Ha Long Bay in the Gulf of Tonkin, Vietnam, was inscribed as a World Heritage Site in 1995 and provides a spectacular seascape of some 2,000 islets and other islands. The Bay is famous for its geology and scenery, especially its towering limestone pillars, magnificent arches and its vast and beautiful caves. As a result, it is visited by hundreds of thousands of tourists annually.
The largest area of coastal limestone towers in the world, Ha Long Bay's natural beauty is complemented by its great biological diversity. Probably few visitors are aware that Ha Long Bay is home to 14 endemic plants and 60 endemic animals. Even fewer will be aware of the fascinating and unique creatures that exist there, confined to a system of subterranean caves.

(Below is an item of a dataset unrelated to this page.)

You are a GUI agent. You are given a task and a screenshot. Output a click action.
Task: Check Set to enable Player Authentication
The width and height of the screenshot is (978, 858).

In 2002, at the request of the Site's Management Authority, Fauna & Flora International (FFI) began an extensive survey of Ha Long Bay's biodiversity. Experts in karst limestone ecology from Slovenia joined local experts in 2003, and it was during these surveys that the new loach was discovered by University of Ljubljana biologists Boris Sket and Peter Trontelj on the tiny (1 km2) and contorted Van Gio Island. The fish has just been described in Revue suisse de Zoologie by the world-renowned Swiss ichthyologist, Maurice Kottelat, not just as a new species but as a new genus to be known as Draconectes narinosus.
This inch-long fish is notable for having no eyes, no markings and no scales – all common adaptations for animals that have evolved in the total darkness of deep limestone caves.
Its relatives most typically inhabit fast-flowing rivers where they live under stones and rocks. A number of loaches are already known from caves in the region and more await description.
The name of this new fish derives from the Greek for dragon (drakon) and swimmer (nectes) – a reference to Ha Long which means 'descending dragon' (so-called because, according to local legend, the landscape was created by a dragon). The Latin 'narinosus' means 'who has large nostrils'.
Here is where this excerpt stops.